With Volver, All About My Mother and Women On The Verge Of A Nervous Breakdown all in his back pocket, it's easy for anyone with eyes to see that the man has an enviable talent, not to mention a certain way with the ladies. He could even boast a long term platonic friendship with Penelope Cruz as well as her being his muse.
Here, he delivers us what could probably be described as his most provocative work to date. The Skin I Live In is a tense, taut uncomfortable story, littered with flair for the single shot and overflowing the senses with terrifying lucidity.
Our lead, Robert Ledgard (Antonio Banderas) is a celebrated, yet troubled, plastic surgeon, living in a beautiful home, yet aching for a lost love. When we first meet him, he has been a widower for some years, his wife having died shortly after a near fatal car accident. Father to a teenage daughter that is as estranged as its possible to be following the trauma of both her mothers death and an unfortunate sexual encounter at a party, it wouldn't be too much of a stretch to imagine that he has his fair share of problems already.

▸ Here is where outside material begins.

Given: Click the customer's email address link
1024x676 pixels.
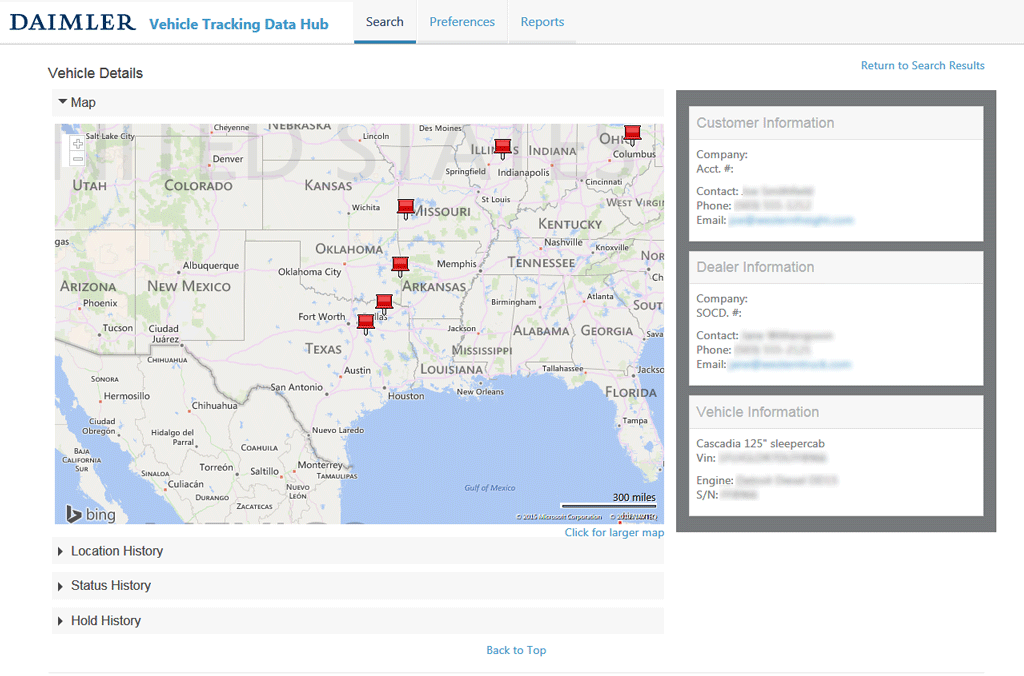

Imprisoned in one of the rooms of his house is an initially mysterious young woman, Vera (Elena Anaya) a 'project' that the good Doctor has been working on for some time. And it is the story of this woman's existence that Almodóvar chooses to focus his story upon. And what a story it is. To tell you anything about her would ruin the film for you, so I will not spoil what is a delicate and delicious tale.
As an individual who watches altogether too many films for his own good, I have to appreciate those occasions where a Director treats each frame as its own particular work of art. Too many films are nine-tenths filler, but every minute here is accounted for and not a moment is wasted. The film is truly uncomfortable at times and the performances of Banderas and especially Anaya are something to behold.
An all round edge of the seat conundrum of a film with enough twists to keep Chubby Checker occupied for a couple of hours. Great stuff indeed from Almodóvar. For those of you with shoddy eyesight and less than impressive command of Spanish, remember your glasses, as you'll have a bugger of a time keeping up with the plot if you can't read the subtitles.